Its amazing just what these three addons accomplish. Now NO-SCRIPT can be frustrating at times as you have to guess which scripts are actually necessary to navigate the site and which are just money making fluff. Sometimes can be very frustrating as websites have learned to interlace some of the fluff so if you dont run it, the rest doesnt work either. Sometimes if you truly want to deal with a certain website you have to temporarily allow the whole page. I just keep Palemoon browser installed to use on such sites and ONLY such sites. It rarely gets used so not a problem running it bareback.

There is a less powerful but easier to use program to control scripts called Ghostery (its also available for Chrome). The trick with Ghostery is that it comes preloaded with a whitelist of crap, that you need to delete. You can create your own whitelist if you should so desire. I think they make money from including companies that pay on that default whitelist. Anyway the tracking and data collection stuff changes frequently, so you need to allow Ghostery to update its lists at will. Once you first delete that default whitelist, it doesnt try to reload/change it.

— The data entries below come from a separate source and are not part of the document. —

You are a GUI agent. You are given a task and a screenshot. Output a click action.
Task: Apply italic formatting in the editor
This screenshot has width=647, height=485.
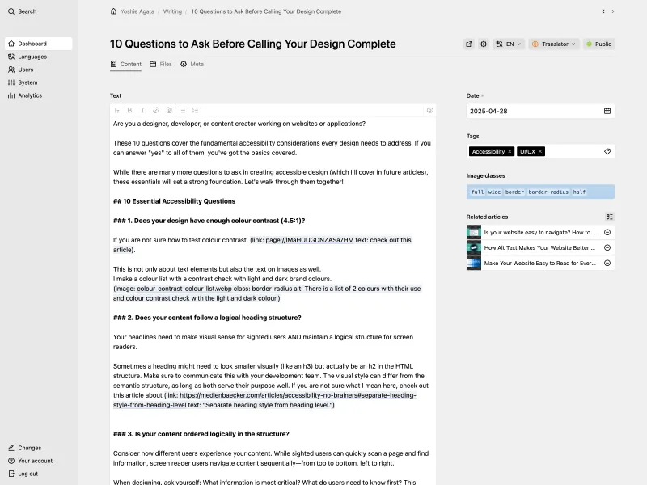[x=142, y=110]
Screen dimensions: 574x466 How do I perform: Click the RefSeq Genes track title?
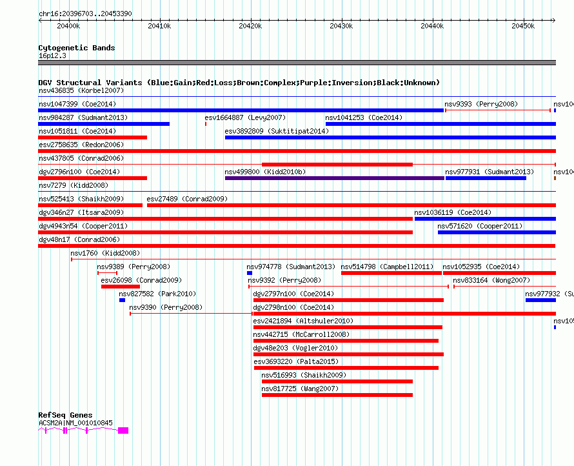pyautogui.click(x=66, y=415)
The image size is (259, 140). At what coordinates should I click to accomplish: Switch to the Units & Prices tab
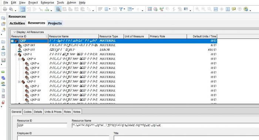[53, 112]
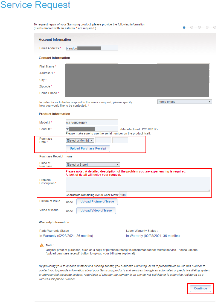Open the Select a Month dropdown
Viewport: 218px width, 302px height.
coord(80,140)
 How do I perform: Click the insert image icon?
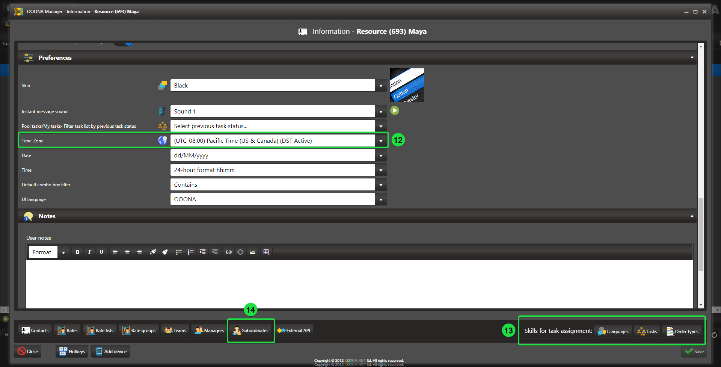point(252,252)
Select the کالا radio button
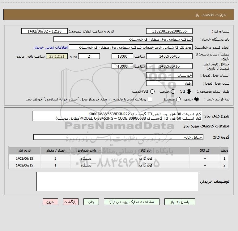 [190, 92]
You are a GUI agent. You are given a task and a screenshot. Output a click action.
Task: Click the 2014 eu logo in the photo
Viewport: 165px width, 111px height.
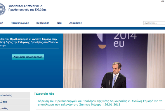(125, 40)
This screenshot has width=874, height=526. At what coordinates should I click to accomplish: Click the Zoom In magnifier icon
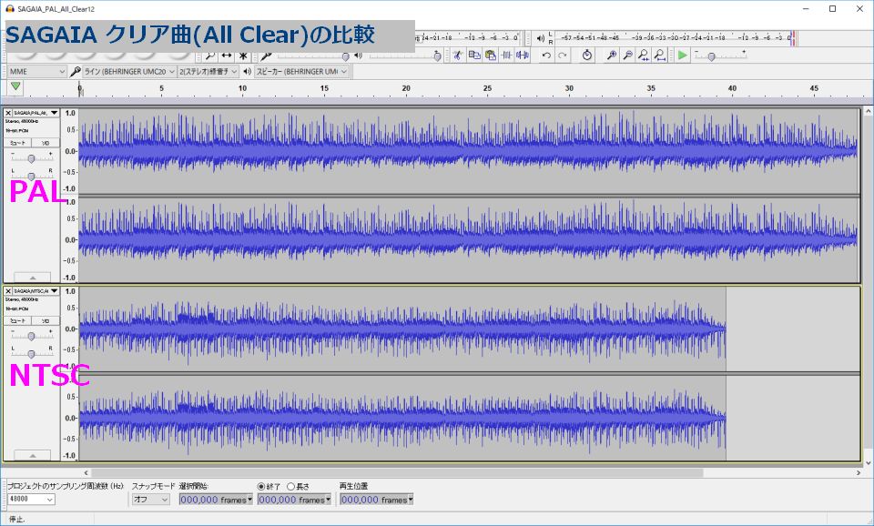pyautogui.click(x=612, y=56)
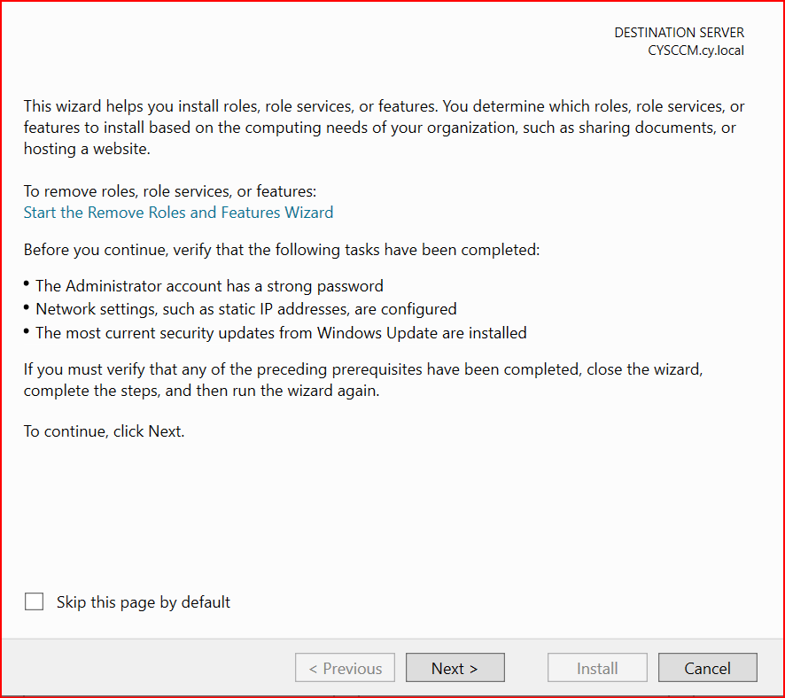
Task: Click the Windows Update security updates line
Action: pos(281,333)
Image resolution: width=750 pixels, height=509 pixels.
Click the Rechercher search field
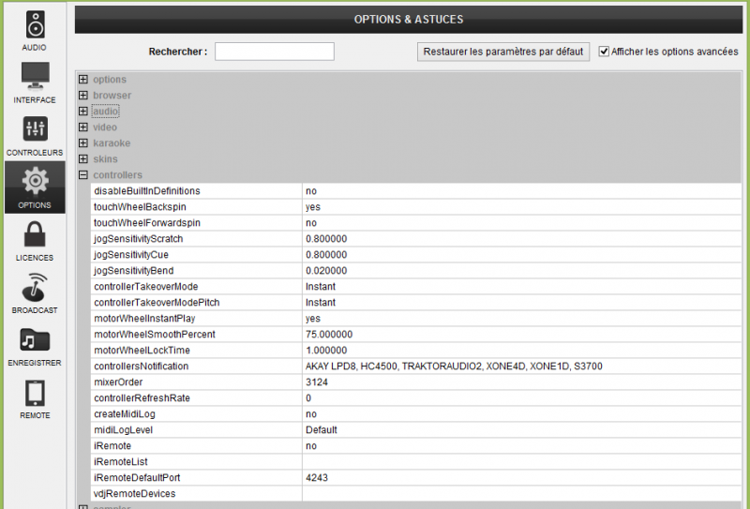click(x=274, y=52)
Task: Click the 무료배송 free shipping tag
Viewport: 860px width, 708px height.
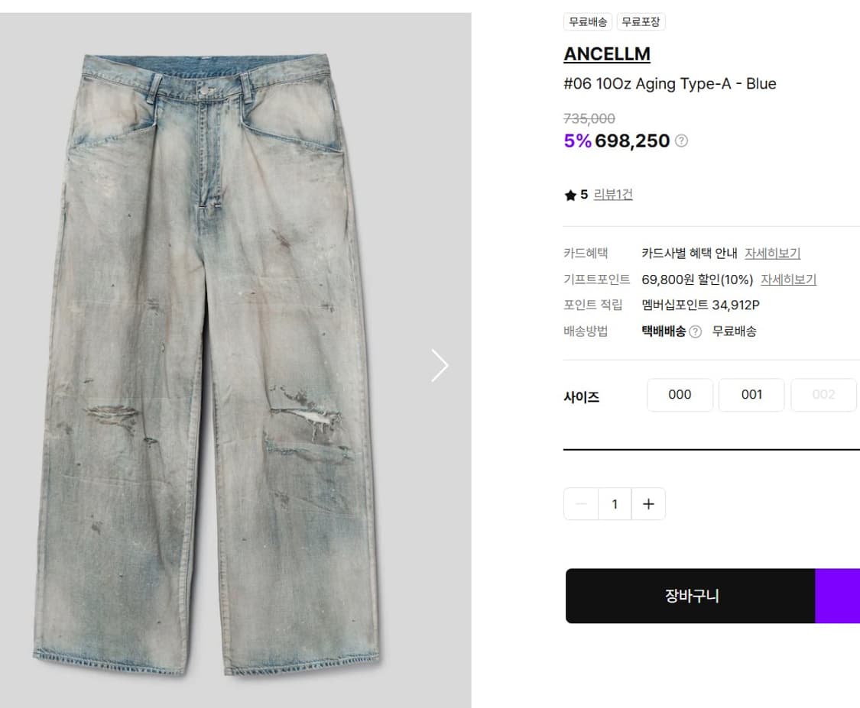Action: (587, 22)
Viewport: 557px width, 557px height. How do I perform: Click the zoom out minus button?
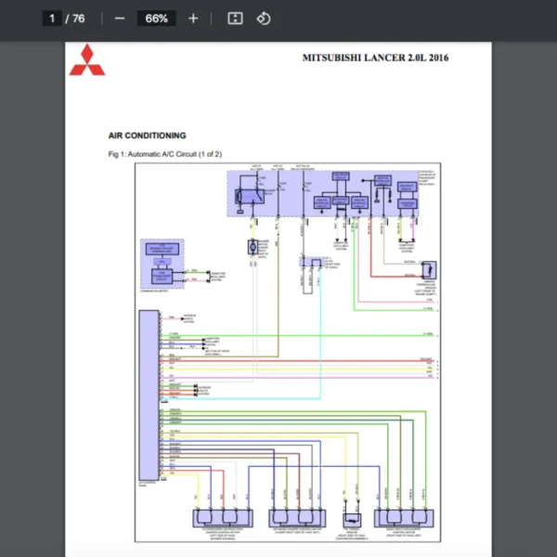pos(120,19)
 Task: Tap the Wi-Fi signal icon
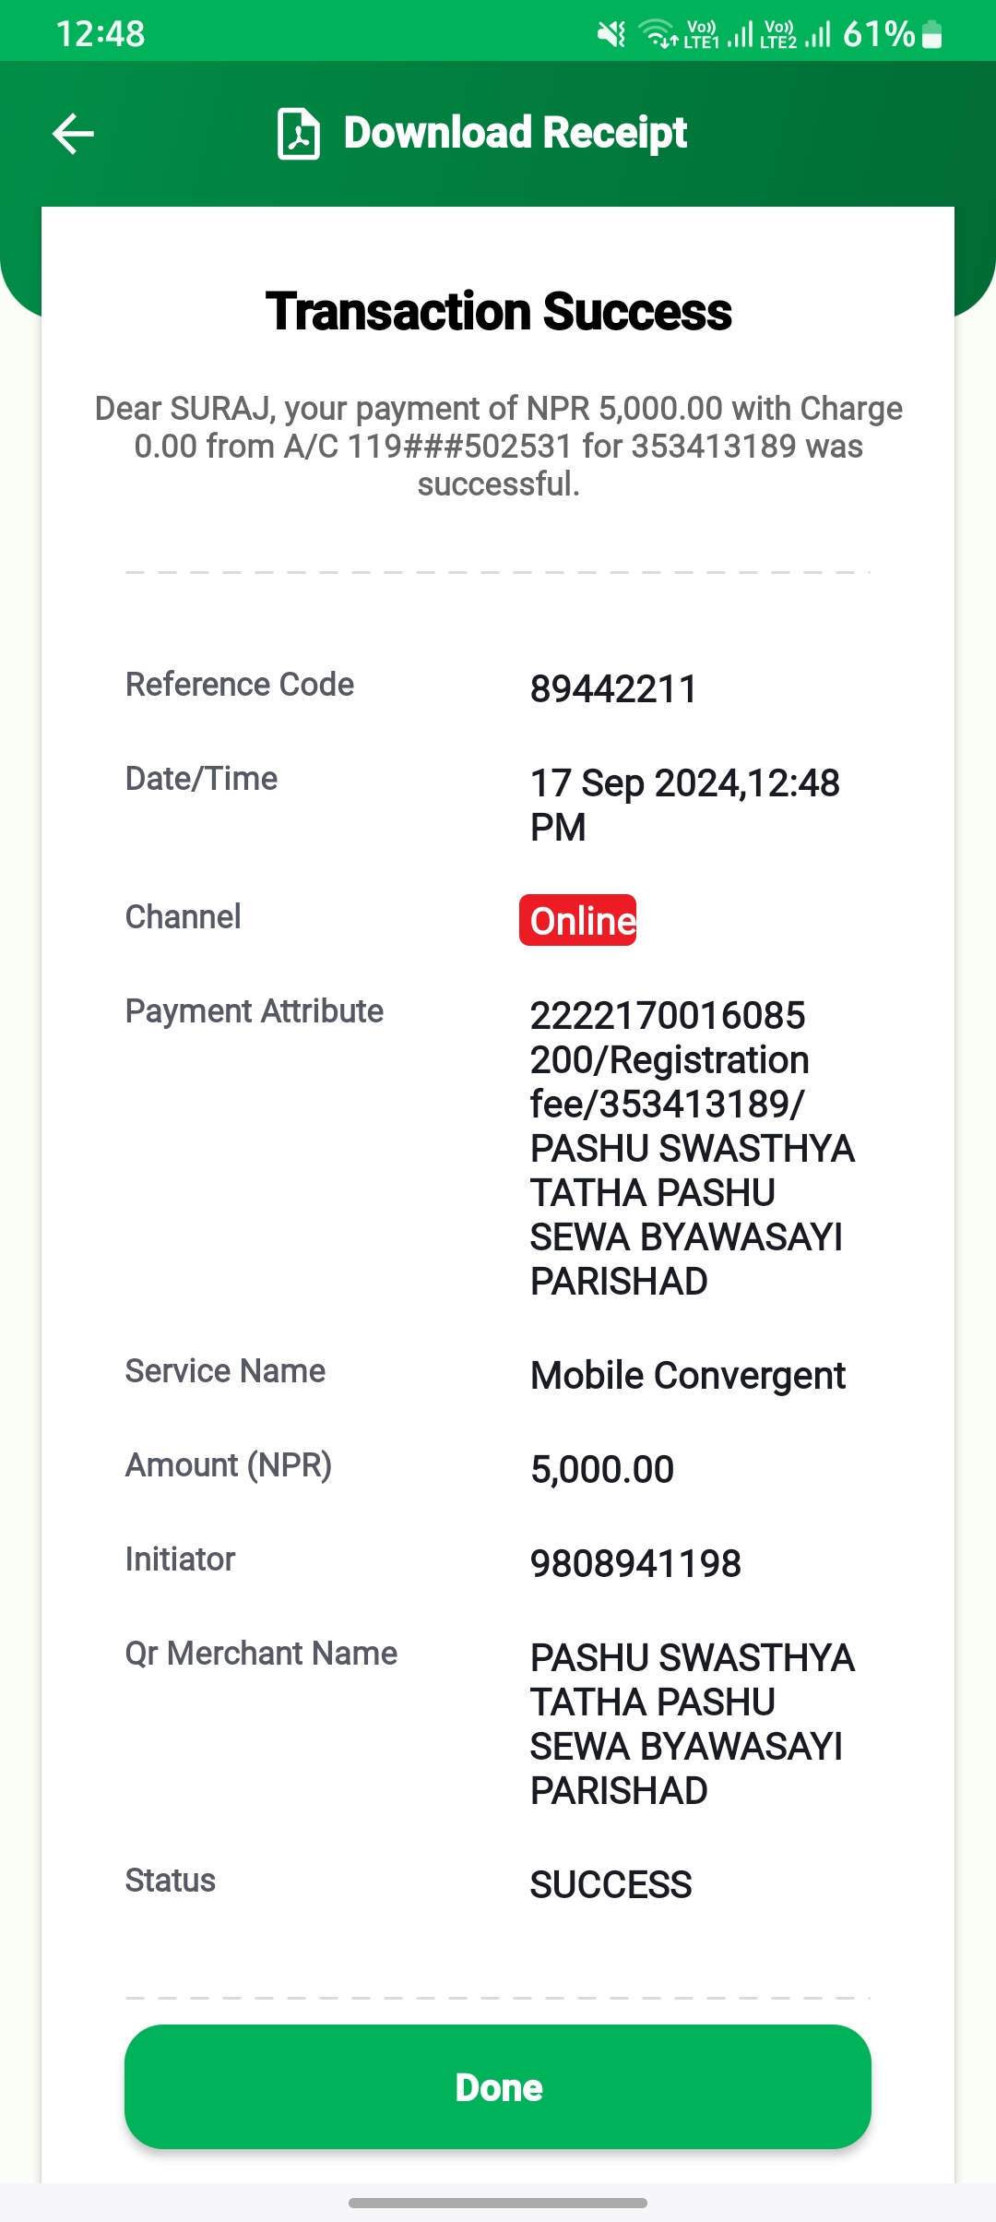(659, 35)
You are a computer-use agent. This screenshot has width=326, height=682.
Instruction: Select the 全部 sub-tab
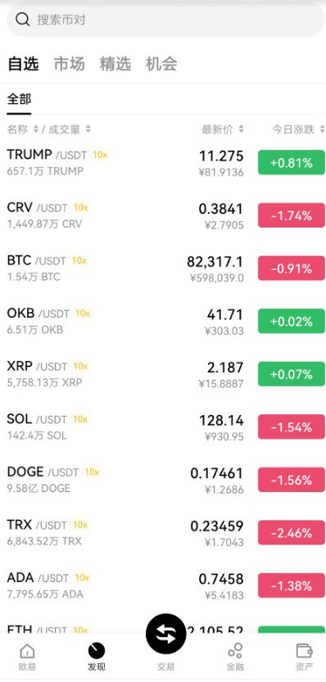pyautogui.click(x=19, y=99)

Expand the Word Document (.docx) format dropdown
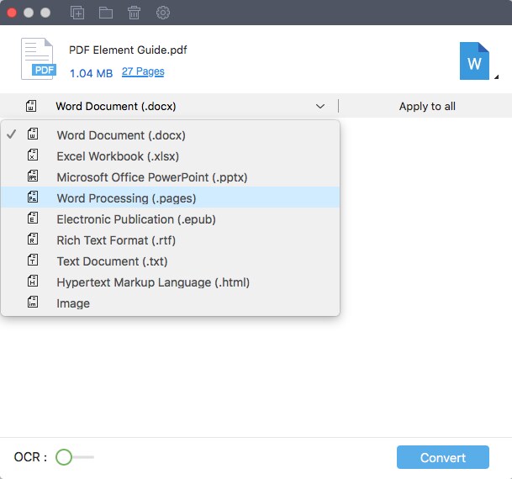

It comes down to having to lock down your computer and connection so its serving ONE master, not everybody and his brother trying to make a buck off you wasting your time and bandwidth in process.


----------



## arabian knight (Dec 19, 2005)

Declan said:


> I have been having firefox issues as well. Must be updated into a beta version or something. It is especially annoying on youtube.


Ya I even use Chrome once in awhile along with my Safaris'. Like for Youtubes that ofer 360Âº viewin, which is not supported by my iMacs Safari, but is, in Chrome. YEAH. It is so neat to look all aorund in a 360Âº view sometimes. Cool.


----------



## disk_55FL (Jul 21, 2014)

There's nothing wrong with Firefox .......... been using it for years. 

Hermit : Good tip on the Script blocker ......... I used to use it but I forgot to add it with my last build.

I like to prevent the OS and other Apps from phoning home using Win 10 Firewall Control.


----------



## Declan (Jan 18, 2015)

disk_55FL said:


> There's nothing wrong with Firefox .......... been using it for years.
> 
> Hermit : Good tip on the Script blocker ......... I used to use it but I forgot to add it with my last build.
> 
> I like to prevent the OS and other Apps from phoning home using Win 10 Firewall Control.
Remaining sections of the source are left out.